TASK LIST:
A - Rewrite the paragraph of the faculty profile that begins "Bio: Trey Ideker became" as a short bulleted list, keeping its main facts.
B - According to the faculty profile, what organism's metabolism was modeled in the May 2001 Science paper by Ideker and Leroy Hood?

GIVEN TEXT:

::::

Ideker

Ideker, Trey

Assistant Professor, Bioengineering
Division: UCSD
Phone: 858-822-4558
Email: tideker@ucsd.edu
Fax: 858-822-4246
Room: 204
Mail code: 412
Research Layer: Digitally Enabled Medicine


Bio: Trey Ideker became an assistant professor of bioengineering at the UCSD Jacobs School of Engineering in 2003. He received his Ph.D. in Molecular Biotechnology in 2001 at the University of Washington. From 2001-2003, he was a Pfizer Fellow of Computational Biology at the Whitehead Institute for Biomedical Research. Ideker is an advisor to the NIH Study Section for the Biomedical Information Science and Technology Initiative and the DOE Genomes to Life project. He serves on the advisory boards of Genstruct and BioCyc, and holds several patents in microarray analysis and systems biology.

Research: Trey Ideker is a pioneer in the nascent field known as systems biology. Through the use of high-throughput experimental technologies, systems biology aims to understand and map all of the molecular components and interactions that control the inner workings of cells. These interactions form a vast signaling and regulatory network that govern every aspect our biological lives, from the function of our immune system to our risk for disease. Ideker's goal is to create computational models that provide researchers with a more global perspective of what goes wrong in disease and in turn, enable them to design better therapies. His work involves the use of high-throughput experimental technologies such as DNA microarrays and mass spectrometry-enabled proteomics, to gather new information about genes, proteins and their direct interactions. Recently, he and his collaborators developed CYTOSCAPE (www.cytoscape.org), a software program being used by several hundred labs to visualize and integrate such data into models of cellular pathways and networks. Ideker and his graduate advisor Leroy Hood published a landmark paper in Science (May 2001) in which they built a computational model of yeast metabolism through systematic perturbations of the cell using DNA microarrays, proteomics, and databases of known physical interactions. The paper was one of the first demonstrations of the process of systems biology and continues to define this emerging field.

::::

LISTED ENTRIES:

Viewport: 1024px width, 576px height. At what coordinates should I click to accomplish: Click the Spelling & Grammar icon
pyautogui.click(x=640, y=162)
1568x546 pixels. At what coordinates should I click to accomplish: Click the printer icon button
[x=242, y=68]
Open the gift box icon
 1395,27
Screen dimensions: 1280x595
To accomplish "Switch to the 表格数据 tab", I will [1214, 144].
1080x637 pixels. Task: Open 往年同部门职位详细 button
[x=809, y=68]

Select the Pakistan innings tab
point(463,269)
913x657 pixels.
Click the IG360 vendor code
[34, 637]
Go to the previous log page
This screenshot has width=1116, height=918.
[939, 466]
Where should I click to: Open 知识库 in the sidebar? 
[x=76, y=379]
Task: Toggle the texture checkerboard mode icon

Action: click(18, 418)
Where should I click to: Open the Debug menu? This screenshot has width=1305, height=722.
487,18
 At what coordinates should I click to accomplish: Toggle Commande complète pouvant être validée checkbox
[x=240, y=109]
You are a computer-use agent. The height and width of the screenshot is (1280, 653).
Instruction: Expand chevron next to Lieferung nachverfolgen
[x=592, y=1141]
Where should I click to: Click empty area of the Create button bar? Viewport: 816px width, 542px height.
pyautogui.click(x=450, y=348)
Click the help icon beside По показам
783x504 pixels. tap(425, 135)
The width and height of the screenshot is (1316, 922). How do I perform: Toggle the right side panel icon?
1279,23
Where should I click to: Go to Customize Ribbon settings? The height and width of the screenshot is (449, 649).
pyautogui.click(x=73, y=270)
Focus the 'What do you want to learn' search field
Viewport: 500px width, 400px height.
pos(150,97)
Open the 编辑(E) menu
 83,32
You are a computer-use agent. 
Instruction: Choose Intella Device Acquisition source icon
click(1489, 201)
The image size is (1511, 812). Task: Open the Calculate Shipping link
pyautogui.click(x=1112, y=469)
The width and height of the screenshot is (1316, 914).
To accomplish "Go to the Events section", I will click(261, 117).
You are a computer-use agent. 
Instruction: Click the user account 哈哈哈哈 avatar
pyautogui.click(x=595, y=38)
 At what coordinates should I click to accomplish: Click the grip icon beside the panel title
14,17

::::

RESPONSES IN ORDER:
A -
- Became an assistant professor of bioengineering at the UCSD Jacobs School of Engineering in 2003
- Earned a Ph.D. in Molecular Biotechnology at the University of Washington in 2001
- Was a Pfizer Fellow of Computational Biology at the Whitehead Institute for Biomedical Research from 2001 to 2003
- Advises the NIH Study Section for the Biomedical Information Science and Technology Initiative and the DOE Genomes to Life project
- Serves on the advisory boards of Genstruct and BioCyc
- Holds several patents in microarray analysis and systems biology

B - Yeast.